The other aspect is that the Lush-to-C compiler performs escape analysis and allocates objects on the stack whenever possible. Because of this, C functions generated by the compiler often have lots of hidden arguments through which memory for temporary variables or components of the return value are passed to the function. This is problematic when functions are to be used as arguments to other functions, or when methods are overloaded in subclasses (the compiler quits with an error when there is a mismatch in number of hidden arguments).

Solution Details

Both of the above problems may be fixed with addition of automatic memory management to the Lush runtime. The new facility will be used by the interpreter for internal data structures as well as for Lisp objects. The compiler will perform escape analysis and allocate objects on the stack just as today, except for methods and when explicitly prohibited by a new compiler directive.

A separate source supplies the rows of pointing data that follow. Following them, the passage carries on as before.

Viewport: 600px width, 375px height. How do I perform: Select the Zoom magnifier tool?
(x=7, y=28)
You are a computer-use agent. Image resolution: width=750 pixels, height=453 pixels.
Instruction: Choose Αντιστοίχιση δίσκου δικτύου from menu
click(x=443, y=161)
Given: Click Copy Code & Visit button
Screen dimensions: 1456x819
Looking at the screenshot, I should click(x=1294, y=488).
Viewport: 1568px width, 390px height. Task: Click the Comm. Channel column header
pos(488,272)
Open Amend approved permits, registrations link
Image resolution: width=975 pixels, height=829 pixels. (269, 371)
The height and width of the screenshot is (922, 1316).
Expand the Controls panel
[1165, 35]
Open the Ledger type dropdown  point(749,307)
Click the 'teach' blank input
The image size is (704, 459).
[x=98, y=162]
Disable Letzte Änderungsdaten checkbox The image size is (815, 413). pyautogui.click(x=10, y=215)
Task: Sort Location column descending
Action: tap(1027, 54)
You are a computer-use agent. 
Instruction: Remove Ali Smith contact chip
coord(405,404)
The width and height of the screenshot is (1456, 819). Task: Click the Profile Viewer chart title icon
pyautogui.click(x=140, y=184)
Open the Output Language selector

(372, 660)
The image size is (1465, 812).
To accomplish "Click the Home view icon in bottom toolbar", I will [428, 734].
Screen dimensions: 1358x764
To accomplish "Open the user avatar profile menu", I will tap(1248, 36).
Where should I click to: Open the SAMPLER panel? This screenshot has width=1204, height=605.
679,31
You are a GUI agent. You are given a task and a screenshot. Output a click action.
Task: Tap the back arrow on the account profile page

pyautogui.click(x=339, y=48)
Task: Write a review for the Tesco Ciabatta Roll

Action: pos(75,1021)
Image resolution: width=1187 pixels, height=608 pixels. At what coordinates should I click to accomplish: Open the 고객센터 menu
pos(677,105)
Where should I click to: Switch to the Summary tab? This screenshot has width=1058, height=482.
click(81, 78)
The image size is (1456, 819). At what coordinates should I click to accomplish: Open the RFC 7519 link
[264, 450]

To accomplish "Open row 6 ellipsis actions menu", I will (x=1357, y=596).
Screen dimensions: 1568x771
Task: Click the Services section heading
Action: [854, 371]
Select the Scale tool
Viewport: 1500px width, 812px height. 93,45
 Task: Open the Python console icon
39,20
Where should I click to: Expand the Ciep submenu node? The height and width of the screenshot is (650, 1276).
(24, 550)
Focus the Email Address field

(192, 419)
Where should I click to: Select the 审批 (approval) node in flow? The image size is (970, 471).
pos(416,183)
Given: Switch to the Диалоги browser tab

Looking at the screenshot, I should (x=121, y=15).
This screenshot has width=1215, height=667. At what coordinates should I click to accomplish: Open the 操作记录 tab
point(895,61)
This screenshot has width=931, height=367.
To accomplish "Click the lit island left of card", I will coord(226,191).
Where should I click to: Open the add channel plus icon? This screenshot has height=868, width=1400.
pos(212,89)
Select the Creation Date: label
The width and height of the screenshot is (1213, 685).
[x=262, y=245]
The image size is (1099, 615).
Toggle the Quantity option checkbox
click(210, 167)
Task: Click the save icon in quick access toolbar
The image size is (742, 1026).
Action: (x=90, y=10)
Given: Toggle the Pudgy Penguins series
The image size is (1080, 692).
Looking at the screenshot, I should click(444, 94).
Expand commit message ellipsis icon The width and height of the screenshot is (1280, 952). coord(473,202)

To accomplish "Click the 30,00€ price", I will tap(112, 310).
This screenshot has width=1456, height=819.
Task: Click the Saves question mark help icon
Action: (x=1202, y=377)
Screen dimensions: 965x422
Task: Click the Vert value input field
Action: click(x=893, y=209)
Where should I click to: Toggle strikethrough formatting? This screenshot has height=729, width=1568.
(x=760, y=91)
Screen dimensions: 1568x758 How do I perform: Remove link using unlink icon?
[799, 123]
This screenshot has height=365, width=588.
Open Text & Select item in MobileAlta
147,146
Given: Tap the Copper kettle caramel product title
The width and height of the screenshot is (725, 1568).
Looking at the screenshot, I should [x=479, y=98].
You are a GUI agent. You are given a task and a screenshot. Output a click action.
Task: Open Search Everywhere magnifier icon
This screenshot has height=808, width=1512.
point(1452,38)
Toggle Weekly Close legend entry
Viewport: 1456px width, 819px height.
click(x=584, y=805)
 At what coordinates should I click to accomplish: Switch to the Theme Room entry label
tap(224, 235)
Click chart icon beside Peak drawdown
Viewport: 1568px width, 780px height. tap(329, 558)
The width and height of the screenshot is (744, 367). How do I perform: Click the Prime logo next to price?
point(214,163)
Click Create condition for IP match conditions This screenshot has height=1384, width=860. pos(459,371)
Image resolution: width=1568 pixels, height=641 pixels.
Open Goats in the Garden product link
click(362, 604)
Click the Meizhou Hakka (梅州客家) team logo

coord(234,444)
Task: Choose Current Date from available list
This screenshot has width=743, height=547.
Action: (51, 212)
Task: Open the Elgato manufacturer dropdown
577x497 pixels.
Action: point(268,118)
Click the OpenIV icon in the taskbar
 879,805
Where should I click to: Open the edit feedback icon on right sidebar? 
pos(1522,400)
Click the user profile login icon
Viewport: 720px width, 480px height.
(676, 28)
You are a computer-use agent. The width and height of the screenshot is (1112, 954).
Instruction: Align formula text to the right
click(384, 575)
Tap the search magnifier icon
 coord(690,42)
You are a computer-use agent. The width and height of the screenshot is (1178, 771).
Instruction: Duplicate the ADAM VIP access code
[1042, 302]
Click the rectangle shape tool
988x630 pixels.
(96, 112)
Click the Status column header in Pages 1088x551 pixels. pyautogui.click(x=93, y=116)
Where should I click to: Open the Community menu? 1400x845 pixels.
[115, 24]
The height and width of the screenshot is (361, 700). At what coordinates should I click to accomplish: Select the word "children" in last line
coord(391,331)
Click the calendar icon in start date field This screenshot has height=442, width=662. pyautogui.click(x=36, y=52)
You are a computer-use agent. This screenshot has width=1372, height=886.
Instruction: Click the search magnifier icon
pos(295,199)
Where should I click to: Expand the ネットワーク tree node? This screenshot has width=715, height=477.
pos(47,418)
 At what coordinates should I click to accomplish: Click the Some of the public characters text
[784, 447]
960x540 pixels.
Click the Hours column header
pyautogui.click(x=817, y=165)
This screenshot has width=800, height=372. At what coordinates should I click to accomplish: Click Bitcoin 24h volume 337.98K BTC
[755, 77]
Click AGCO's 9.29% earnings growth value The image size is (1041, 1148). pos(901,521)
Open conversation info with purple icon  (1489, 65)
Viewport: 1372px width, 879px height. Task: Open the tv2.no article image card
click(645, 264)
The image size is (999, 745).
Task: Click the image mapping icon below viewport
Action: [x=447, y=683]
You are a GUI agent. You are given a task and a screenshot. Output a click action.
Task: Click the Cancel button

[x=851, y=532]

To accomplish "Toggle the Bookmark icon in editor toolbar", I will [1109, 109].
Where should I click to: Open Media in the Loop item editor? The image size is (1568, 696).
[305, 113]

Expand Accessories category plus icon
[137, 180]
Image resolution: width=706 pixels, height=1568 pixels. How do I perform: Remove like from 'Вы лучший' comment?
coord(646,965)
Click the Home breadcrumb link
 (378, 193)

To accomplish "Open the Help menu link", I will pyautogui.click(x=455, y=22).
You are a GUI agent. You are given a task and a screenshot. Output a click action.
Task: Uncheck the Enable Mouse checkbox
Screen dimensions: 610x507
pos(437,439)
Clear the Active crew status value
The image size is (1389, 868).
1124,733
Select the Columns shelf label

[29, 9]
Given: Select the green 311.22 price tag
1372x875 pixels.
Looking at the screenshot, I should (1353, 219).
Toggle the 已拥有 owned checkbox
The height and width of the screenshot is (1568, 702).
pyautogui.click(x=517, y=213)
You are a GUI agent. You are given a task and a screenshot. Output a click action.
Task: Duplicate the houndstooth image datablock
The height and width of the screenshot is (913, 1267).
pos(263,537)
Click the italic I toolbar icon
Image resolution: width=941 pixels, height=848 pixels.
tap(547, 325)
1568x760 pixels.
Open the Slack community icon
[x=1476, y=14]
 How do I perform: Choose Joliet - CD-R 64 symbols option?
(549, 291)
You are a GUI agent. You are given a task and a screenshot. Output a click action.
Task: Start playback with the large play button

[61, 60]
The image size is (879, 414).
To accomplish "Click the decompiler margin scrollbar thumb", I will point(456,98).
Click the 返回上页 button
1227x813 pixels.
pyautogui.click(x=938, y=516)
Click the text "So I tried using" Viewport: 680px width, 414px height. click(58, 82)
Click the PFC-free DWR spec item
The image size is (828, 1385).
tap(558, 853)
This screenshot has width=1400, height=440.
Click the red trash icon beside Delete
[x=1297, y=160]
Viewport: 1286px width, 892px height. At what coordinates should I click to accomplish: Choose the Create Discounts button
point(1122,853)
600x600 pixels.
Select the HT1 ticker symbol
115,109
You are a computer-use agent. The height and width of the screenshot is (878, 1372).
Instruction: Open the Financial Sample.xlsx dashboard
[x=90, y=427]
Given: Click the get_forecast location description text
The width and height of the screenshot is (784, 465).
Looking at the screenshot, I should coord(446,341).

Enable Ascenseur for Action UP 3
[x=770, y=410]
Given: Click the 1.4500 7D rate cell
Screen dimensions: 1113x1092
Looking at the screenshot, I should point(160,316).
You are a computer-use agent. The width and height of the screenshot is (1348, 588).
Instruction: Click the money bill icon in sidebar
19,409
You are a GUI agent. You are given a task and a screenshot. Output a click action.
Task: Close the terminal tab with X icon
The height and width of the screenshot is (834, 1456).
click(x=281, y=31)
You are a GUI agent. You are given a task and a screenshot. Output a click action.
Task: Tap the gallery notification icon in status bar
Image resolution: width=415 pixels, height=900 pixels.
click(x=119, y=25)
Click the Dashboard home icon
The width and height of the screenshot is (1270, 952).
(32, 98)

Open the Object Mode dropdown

Existing code that uses manually managed memory (i.e., malloc & free) will continue to work as before. However, a new facility will allow to register memory allocated in this way with the runtime. Part of this new facility will be a new pointer type "managed pointer". The API for externally allocated objects will take a conventional (unmanaged) pointer and a destructor function and will return a managed pointer.

It is not my plan to design and implement a new garbage collector from scratch, but to copy from an existing system. Nickle uses an elegant scheme for integrating automatic memory management in C code. I plan to cannibalize the implementation of the Nickel garbage collector and to adopt the scheme of keeping track of transient memory with a global stack of root pointers. I also plan to improve on Nickel's system by running the collector in a separate process (thanks to Keith Packard for the idea), and by adding language support for managed pointers as outlined above.

Technical Details

Lush is released under GPL v2 and so would be the proposed work. It is planned that PSU Lush and mainline Lush merge soon (independently of this SoC application). The proposed work would happen on a branch of Lush or PSU Lush, depending on whether the merger happens before the SoC start date.

Work Plan and Milestones

There are three large milestones:
  • The interpreter runs with the new GC
  • The compiler generates code with managed memory
  • The language supports managed pointers
  • If no unanticipated technical difficulties turn up I expect to easily reach the third milestone by the end of SoC (see my timeline). In any event, I am certain to get to milestone two.

    (The first two weeks of SoC overlap with the end of Spring term at my school. During that time I may not be able to spend more than three days per week on the project due to other commitments.)